**WHAT NEEDS TO BE DONE**.
Look through the records, and wherever the string "randki" turns up, copy out that line.

**DATA FOR THIS TASK**.
********

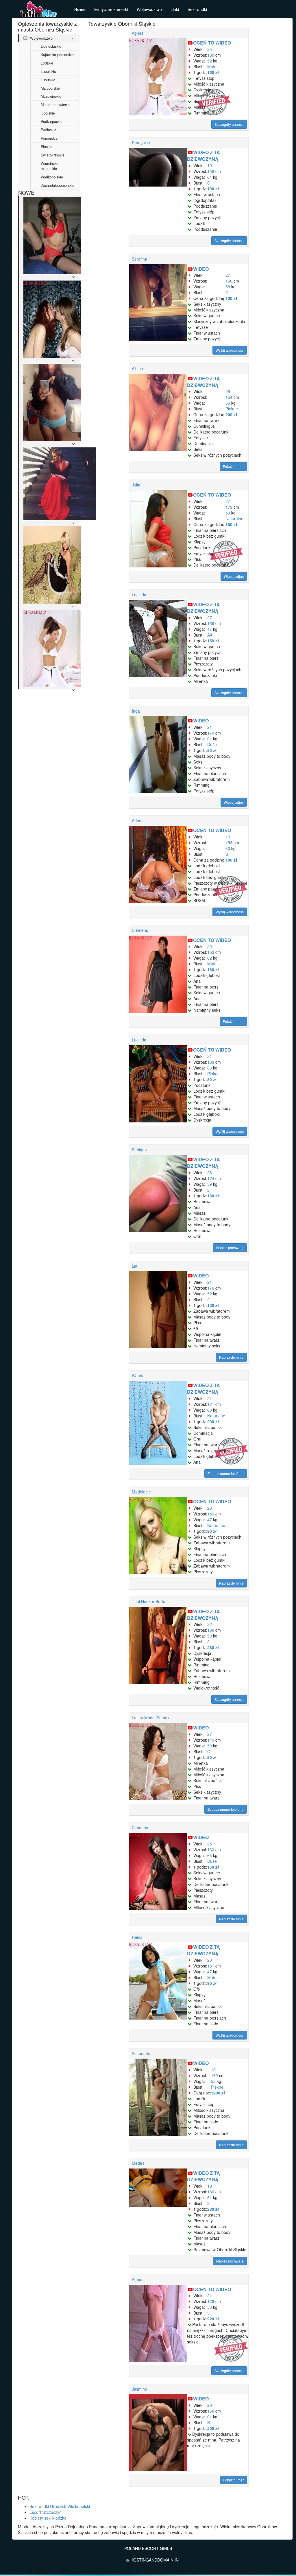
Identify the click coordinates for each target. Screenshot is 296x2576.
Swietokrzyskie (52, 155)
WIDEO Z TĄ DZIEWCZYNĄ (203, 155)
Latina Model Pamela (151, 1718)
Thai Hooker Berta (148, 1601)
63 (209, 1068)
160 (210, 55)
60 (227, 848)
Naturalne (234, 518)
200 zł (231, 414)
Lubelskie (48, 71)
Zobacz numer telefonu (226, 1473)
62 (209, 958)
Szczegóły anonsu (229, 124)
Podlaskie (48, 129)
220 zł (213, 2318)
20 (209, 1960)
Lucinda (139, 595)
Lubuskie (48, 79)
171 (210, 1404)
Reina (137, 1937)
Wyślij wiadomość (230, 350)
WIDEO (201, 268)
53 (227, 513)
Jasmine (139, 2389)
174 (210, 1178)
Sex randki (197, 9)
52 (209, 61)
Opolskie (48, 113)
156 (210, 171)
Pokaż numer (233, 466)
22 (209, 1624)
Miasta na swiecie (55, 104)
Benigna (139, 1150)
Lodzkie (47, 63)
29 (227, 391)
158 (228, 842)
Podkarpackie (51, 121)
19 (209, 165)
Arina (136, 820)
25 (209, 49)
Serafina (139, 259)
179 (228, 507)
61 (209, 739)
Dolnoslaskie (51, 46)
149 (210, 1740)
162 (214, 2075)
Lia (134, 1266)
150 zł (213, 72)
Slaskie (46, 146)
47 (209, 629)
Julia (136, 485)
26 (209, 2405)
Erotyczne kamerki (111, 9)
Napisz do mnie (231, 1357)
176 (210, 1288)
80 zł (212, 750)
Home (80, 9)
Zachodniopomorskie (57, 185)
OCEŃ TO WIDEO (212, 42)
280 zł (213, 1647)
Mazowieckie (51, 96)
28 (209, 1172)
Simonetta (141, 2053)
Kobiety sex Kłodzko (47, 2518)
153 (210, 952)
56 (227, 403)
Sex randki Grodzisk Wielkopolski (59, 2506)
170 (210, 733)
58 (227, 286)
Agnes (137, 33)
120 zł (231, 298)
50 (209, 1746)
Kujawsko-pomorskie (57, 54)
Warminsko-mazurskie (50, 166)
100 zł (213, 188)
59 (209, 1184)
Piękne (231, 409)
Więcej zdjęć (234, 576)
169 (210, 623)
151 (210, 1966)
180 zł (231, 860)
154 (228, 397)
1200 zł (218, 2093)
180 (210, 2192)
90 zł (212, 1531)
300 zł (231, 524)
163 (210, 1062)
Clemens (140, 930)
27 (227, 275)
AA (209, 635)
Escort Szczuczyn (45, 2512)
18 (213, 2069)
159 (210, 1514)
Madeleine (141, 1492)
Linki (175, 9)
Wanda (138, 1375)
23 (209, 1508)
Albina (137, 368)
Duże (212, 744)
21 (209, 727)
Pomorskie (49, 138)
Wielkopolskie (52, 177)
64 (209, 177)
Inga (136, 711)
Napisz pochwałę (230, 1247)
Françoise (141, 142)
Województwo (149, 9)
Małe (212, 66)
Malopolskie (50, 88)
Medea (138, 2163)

********

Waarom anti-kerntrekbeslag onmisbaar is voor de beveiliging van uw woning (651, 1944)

********

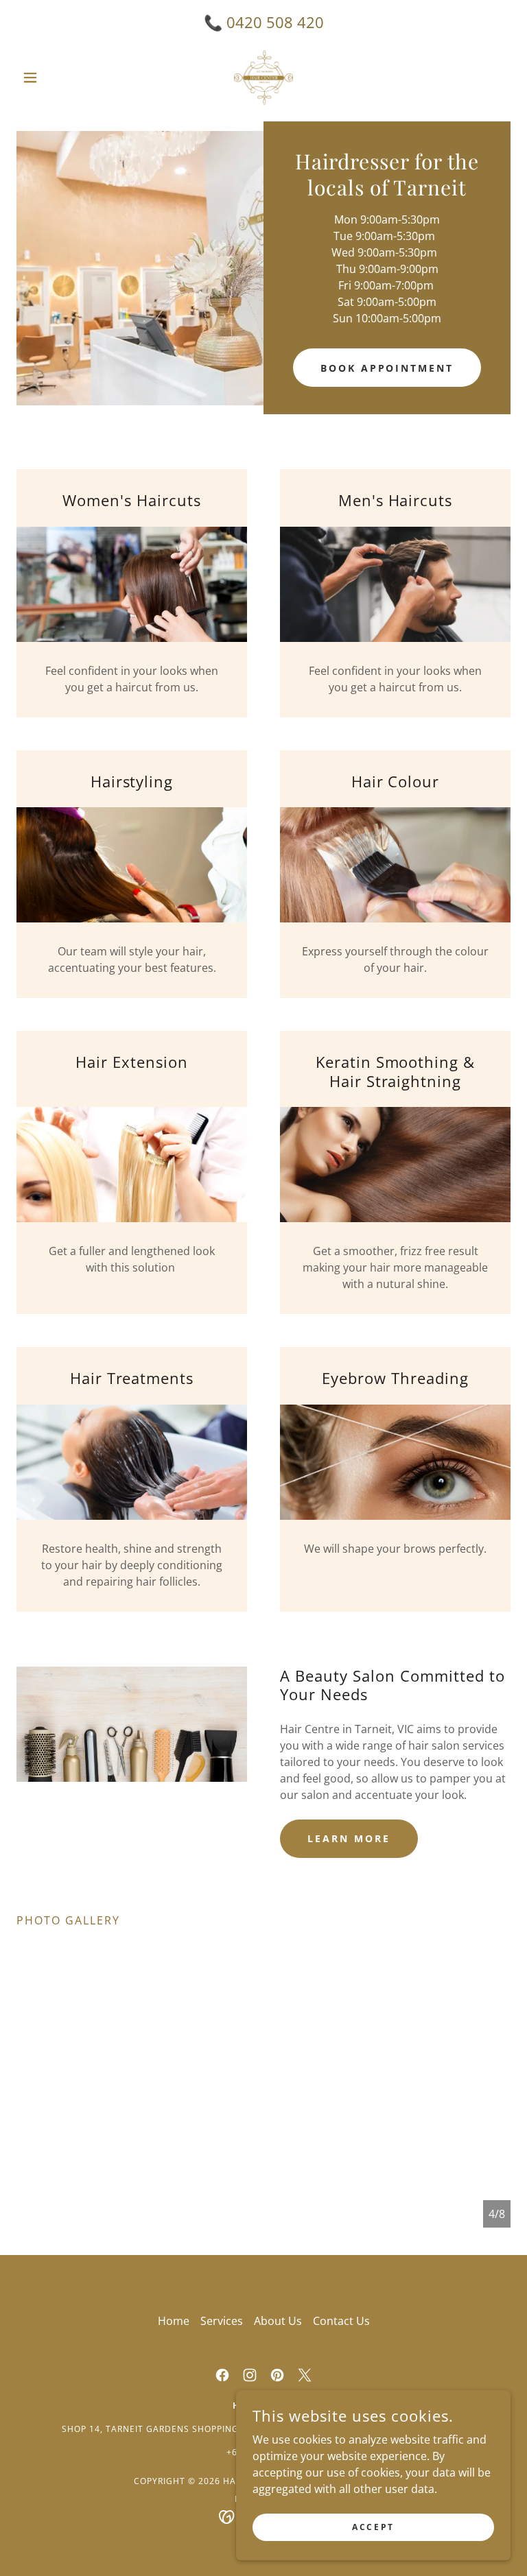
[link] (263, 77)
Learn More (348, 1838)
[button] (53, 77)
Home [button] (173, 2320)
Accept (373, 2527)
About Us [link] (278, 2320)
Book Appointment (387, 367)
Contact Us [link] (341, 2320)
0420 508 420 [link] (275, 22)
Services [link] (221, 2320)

********

**ANSWER TO THIS TASK**.
Sex randki (197, 9)
Sex randki Grodzisk Wielkopolski (59, 2506)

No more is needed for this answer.